[Interface element records]
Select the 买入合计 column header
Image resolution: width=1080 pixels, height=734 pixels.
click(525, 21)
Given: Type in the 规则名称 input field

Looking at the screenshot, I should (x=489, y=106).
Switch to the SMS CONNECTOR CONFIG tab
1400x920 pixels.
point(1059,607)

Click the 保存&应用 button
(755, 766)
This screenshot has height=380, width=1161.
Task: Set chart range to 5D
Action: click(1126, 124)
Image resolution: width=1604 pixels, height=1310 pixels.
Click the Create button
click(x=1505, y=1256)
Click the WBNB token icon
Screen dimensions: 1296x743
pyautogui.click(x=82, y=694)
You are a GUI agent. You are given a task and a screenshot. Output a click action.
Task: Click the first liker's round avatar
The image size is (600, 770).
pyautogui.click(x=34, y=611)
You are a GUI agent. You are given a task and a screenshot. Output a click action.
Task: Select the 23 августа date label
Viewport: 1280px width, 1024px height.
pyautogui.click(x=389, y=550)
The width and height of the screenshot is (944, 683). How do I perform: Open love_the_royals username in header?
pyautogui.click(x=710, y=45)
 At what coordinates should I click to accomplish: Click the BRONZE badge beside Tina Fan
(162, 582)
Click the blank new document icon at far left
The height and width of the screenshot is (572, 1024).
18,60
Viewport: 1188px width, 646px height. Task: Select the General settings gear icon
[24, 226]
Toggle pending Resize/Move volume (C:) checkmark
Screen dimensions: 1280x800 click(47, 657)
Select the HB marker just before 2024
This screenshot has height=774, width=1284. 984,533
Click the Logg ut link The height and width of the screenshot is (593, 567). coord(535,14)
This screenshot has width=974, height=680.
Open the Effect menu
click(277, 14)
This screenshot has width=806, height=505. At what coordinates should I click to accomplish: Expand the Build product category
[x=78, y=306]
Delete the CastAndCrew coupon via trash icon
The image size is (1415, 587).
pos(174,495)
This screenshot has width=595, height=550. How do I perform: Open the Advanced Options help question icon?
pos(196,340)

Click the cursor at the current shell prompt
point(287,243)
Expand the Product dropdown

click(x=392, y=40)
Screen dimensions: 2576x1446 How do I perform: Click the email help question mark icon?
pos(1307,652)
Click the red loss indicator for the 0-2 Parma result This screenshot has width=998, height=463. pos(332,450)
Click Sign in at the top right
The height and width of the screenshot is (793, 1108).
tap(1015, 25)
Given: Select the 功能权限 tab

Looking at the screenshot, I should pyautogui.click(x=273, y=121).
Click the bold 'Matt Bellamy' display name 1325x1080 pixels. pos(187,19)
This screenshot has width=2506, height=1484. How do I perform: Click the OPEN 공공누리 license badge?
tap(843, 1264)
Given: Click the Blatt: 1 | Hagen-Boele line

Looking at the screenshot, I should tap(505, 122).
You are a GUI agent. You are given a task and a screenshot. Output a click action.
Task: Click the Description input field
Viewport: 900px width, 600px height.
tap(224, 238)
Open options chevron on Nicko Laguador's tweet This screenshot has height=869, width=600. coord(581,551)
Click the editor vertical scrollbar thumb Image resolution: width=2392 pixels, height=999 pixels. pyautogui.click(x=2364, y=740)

The request:
Rewrite the material above, replacing every instance of "GUI agent" with "interface assistant" and keeping everything else the same.

Written answer:
Select the 买入合计 column header
Image resolution: width=1080 pixels, height=734 pixels.
click(525, 21)
Given: Type in the 规则名称 input field

Looking at the screenshot, I should (x=489, y=106).
Switch to the SMS CONNECTOR CONFIG tab
1400x920 pixels.
point(1059,607)

Click the 保存&应用 button
(755, 766)
This screenshot has height=380, width=1161.
Task: Set chart range to 5D
Action: click(1126, 124)
Image resolution: width=1604 pixels, height=1310 pixels.
Click the Create button
click(x=1505, y=1256)
Click the WBNB token icon
Screen dimensions: 1296x743
pyautogui.click(x=82, y=694)
You are a interface assistant. You are given a task and a screenshot. Output a click action.
Task: Click the first liker's round avatar
The image size is (600, 770).
pyautogui.click(x=34, y=611)
You are a interface assistant. You are given a task and a screenshot. Output a click action.
Task: Select the 23 августа date label
Viewport: 1280px width, 1024px height.
pyautogui.click(x=389, y=550)
The width and height of the screenshot is (944, 683). How do I perform: Open love_the_royals username in header?
pyautogui.click(x=710, y=45)
 At what coordinates should I click to accomplish: Click the BRONZE badge beside Tina Fan
(162, 582)
Click the blank new document icon at far left
The height and width of the screenshot is (572, 1024).
18,60
Viewport: 1188px width, 646px height. Task: Select the General settings gear icon
[24, 226]
Toggle pending Resize/Move volume (C:) checkmark
Screen dimensions: 1280x800 click(47, 657)
Select the HB marker just before 2024
This screenshot has height=774, width=1284. 984,533
Click the Logg ut link The height and width of the screenshot is (593, 567). coord(535,14)
This screenshot has width=974, height=680.
Open the Effect menu
click(277, 14)
This screenshot has width=806, height=505. At what coordinates should I click to accomplish: Expand the Build product category
[x=78, y=306]
Delete the CastAndCrew coupon via trash icon
The image size is (1415, 587).
pos(174,495)
This screenshot has width=595, height=550. How do I perform: Open the Advanced Options help question icon?
pos(196,340)

Click the cursor at the current shell prompt
point(287,243)
Expand the Product dropdown

click(x=392, y=40)
Screen dimensions: 2576x1446 How do I perform: Click the email help question mark icon?
pos(1307,652)
Click the red loss indicator for the 0-2 Parma result This screenshot has width=998, height=463. pos(332,450)
Click Sign in at the top right
The height and width of the screenshot is (793, 1108).
tap(1015, 25)
Given: Select the 功能权限 tab

Looking at the screenshot, I should pyautogui.click(x=273, y=121).
Click the bold 'Matt Bellamy' display name 1325x1080 pixels. pos(187,19)
This screenshot has width=2506, height=1484. How do I perform: Click the OPEN 공공누리 license badge?
tap(843, 1264)
Given: Click the Blatt: 1 | Hagen-Boele line

Looking at the screenshot, I should tap(505, 122).
You are a interface assistant. You are given a task and a screenshot. Output a click action.
Task: Click the Description input field
Viewport: 900px width, 600px height.
tap(224, 238)
Open options chevron on Nicko Laguador's tweet This screenshot has height=869, width=600. coord(581,551)
Click the editor vertical scrollbar thumb Image resolution: width=2392 pixels, height=999 pixels. pyautogui.click(x=2364, y=740)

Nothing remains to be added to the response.